Try it:
The records below must be returned exactly, with every picture left out.

====== Given data

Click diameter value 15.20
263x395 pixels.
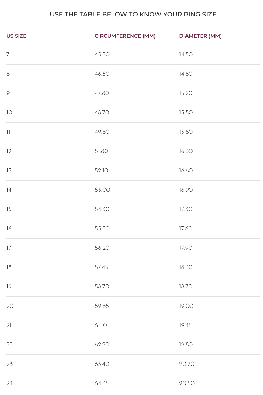point(186,94)
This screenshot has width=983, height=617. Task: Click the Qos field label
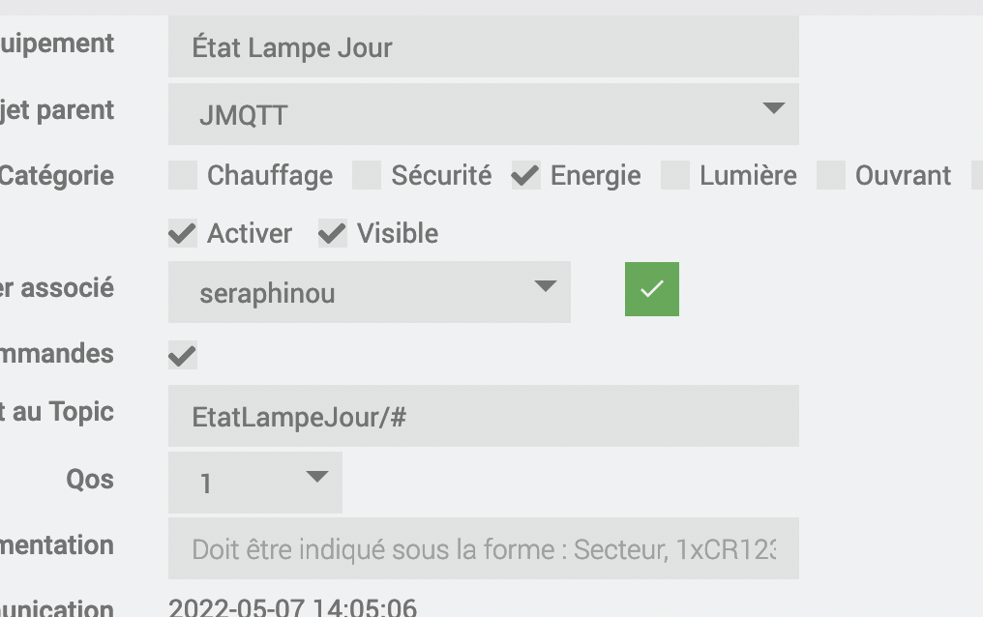click(90, 479)
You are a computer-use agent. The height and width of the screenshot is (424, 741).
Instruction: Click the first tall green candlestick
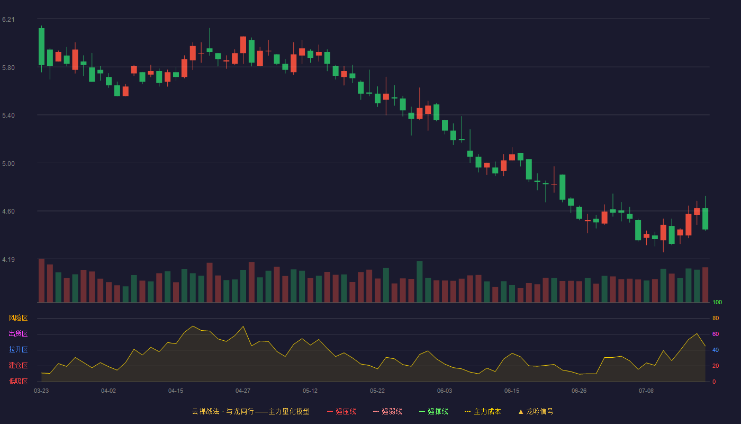(x=41, y=47)
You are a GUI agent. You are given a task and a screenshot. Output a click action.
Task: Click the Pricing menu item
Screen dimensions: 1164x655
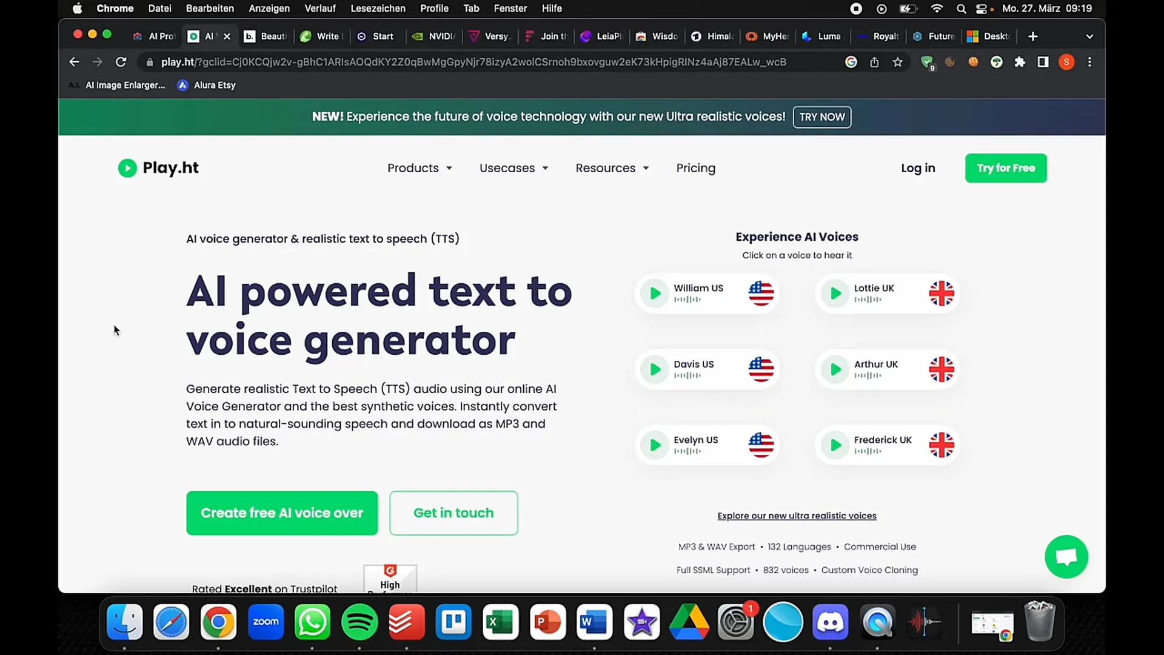[695, 168]
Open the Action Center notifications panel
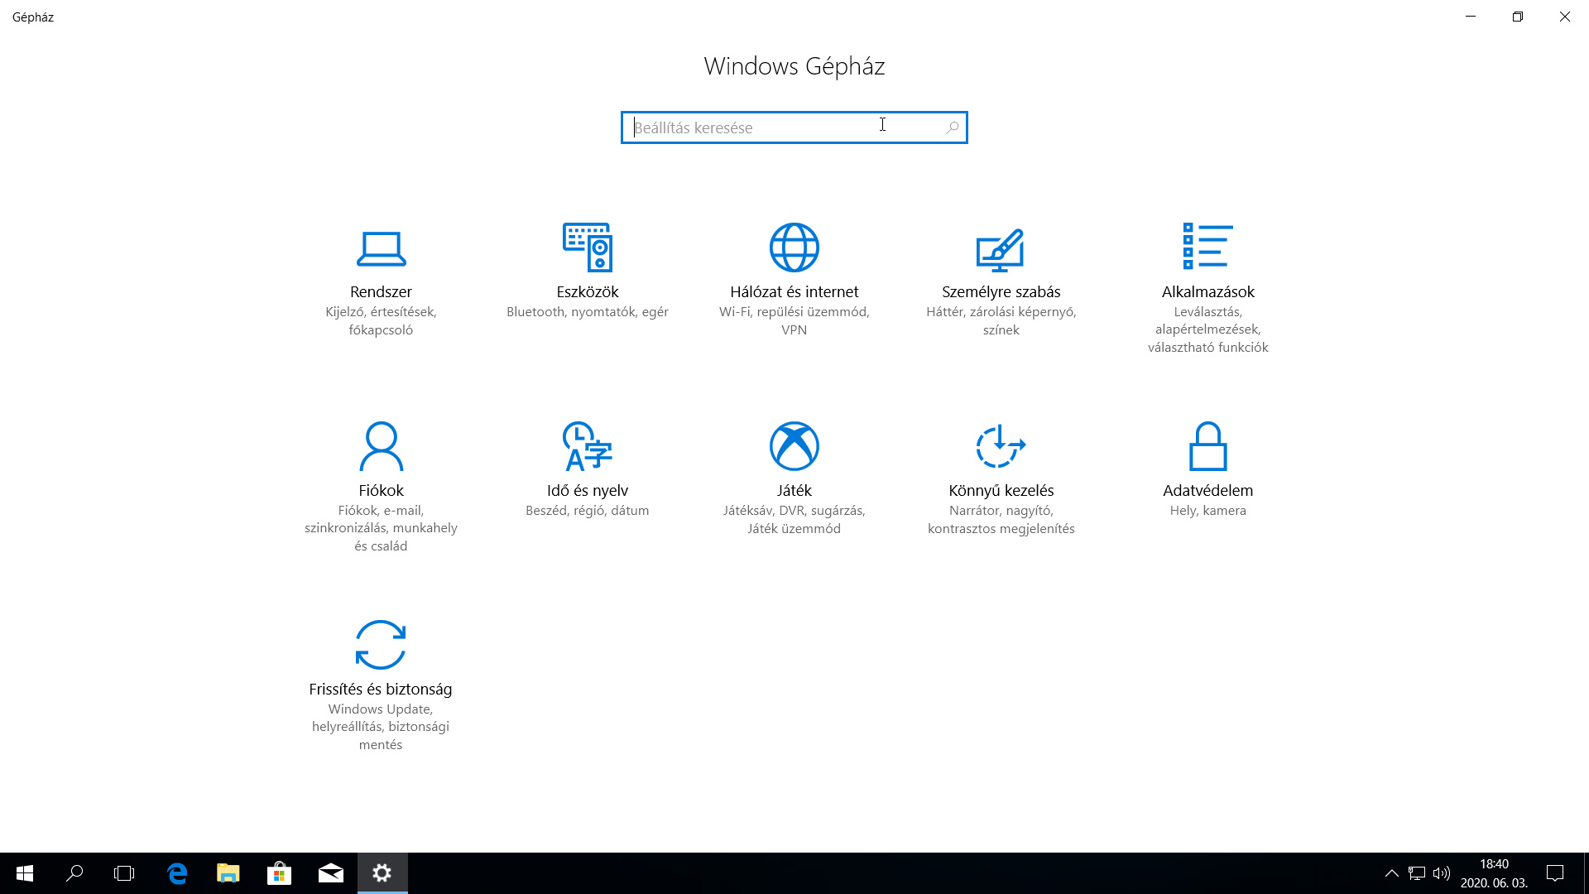The width and height of the screenshot is (1589, 894). [x=1555, y=873]
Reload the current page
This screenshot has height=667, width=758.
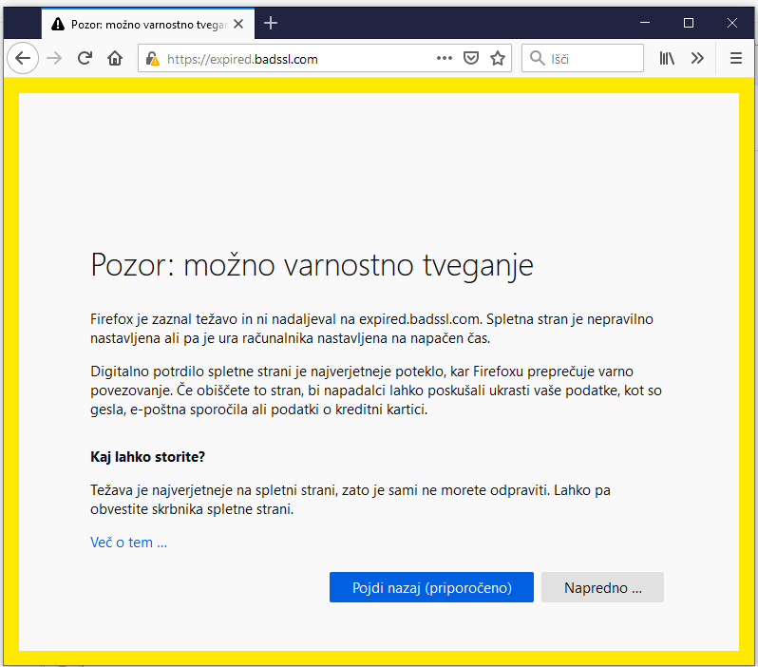coord(85,59)
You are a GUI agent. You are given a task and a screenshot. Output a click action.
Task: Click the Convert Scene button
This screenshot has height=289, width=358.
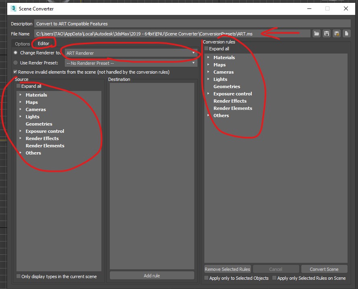pos(324,269)
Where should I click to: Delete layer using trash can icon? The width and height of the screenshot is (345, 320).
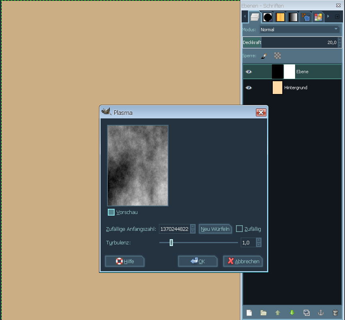tap(335, 313)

============

Answer space:
Click diameter value 15.20
263x395 pixels.
point(186,94)
This screenshot has width=983, height=617. Task: Click the Qos field label
click(90, 479)
You are a computer-use agent. The height and width of the screenshot is (424, 741).
Instruction: Click the first tall green candlestick
(x=41, y=47)
You are a GUI agent. You are given a task and a screenshot. Output a click action.
Task: Click the Pricing menu item
Screen dimensions: 1164x655
[695, 168]
Open the Action Center notifications panel
The width and height of the screenshot is (1589, 894). [x=1555, y=873]
Reload the current page
This screenshot has height=667, width=758.
coord(85,59)
You are a GUI agent. You are given a task and a screenshot. Output a click action.
Task: Click the Convert Scene button
This screenshot has height=289, width=358.
pos(324,269)
Where should I click to: Delete layer using trash can icon? The width and height of the screenshot is (345, 320).
tap(335, 313)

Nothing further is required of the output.